ATV – Building a Response – Develop Textile Concepts – pt2
Continuing to work with the sweeping shapes that I had previously manipulated and played around with.
The black bent shapes I cut by hand and I particularly like these shapes. I think it would work well in appliqué using Sheila Frampton-Cooper as an influence. Sheila works in far brighter colours, I’m wondering if I could work a slightly bigger composition with these shapes as a focal point as she has done with Kelp.
I’m a great lover of happy accidents and reusing stuff that has been cast off so the next 2 compositions are made with the carbon paper I had left over from making a couple of tracings of the original sketch.
I’m very drawn to the first composition of thin lines on the black, although I do not particularly like the paper translation. I can see it worked on chiffon or organza. I looked through some of Maggie Grey’s work because I know she likes to work with these types of fabric but I think her work is too detailed for what I’d like to do. I am more drawn to garments and gowns, like these Art Deco dresses.
Now the paper version of the 3rd composition is much nicer than the 2nd but I’m not sure if it can be translated to keep the qualities that I want of softness unless! I could use nuno felting, now that would work.
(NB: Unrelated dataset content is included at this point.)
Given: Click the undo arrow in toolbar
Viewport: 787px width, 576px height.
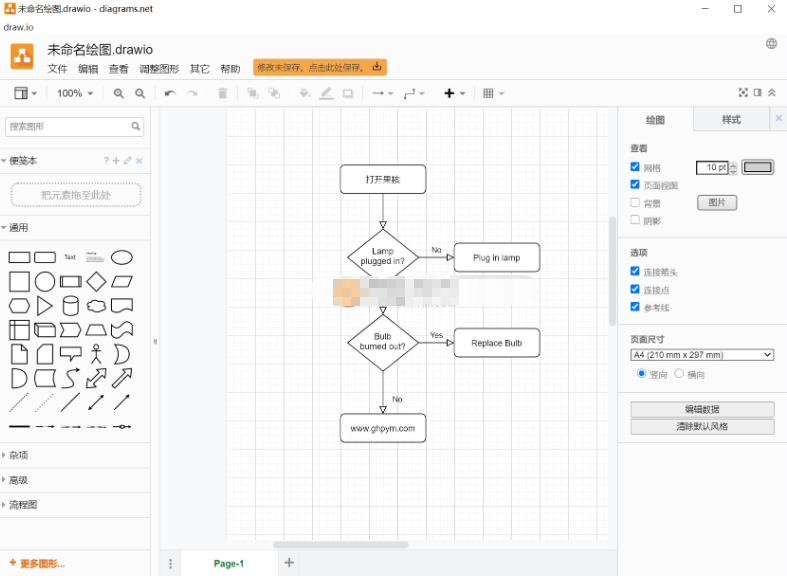Looking at the screenshot, I should point(170,93).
Very light, gentle wool tops worked into light black chiffon. Now that I like the idea of that!
This white layered piece reminds me of the wonderful dress design I saw at Manchester Art Museum by Xenia Telunts. She had made a simple but very moving design called Restriction. Xenia took her inspiration from the women who during WW1 because of mental distress found themselves committed to asylums.
I don’t want to copy Xenia’s fabric choices but I would like to test recreating the layering with heated synthetic fabrics and black felt. The base layer could be similar to Emily Sladen’s work.
If I used this technique then I could continue using light chiffon type material that is starting to become a theme running through my designs. I like the way that Chanel stretch the base fabric on frames, I never studied tambour embroidery so I would only be doing an approximation but that would be interesting and exciting in itself.
The third composition I made with the concept of ‘near and far’ in my mind. I really like the layering and it reminds me of the work of Holly Fulton in the Fashion and Freedom exhibition at the Manchester Art Museum. I spent a lot of time looking at this beautifully structured garment. It’s so very different from anything that we would wear now.
I love the layering and the attention to detail and I wonder if I could use elements of Holly’s construction techniques.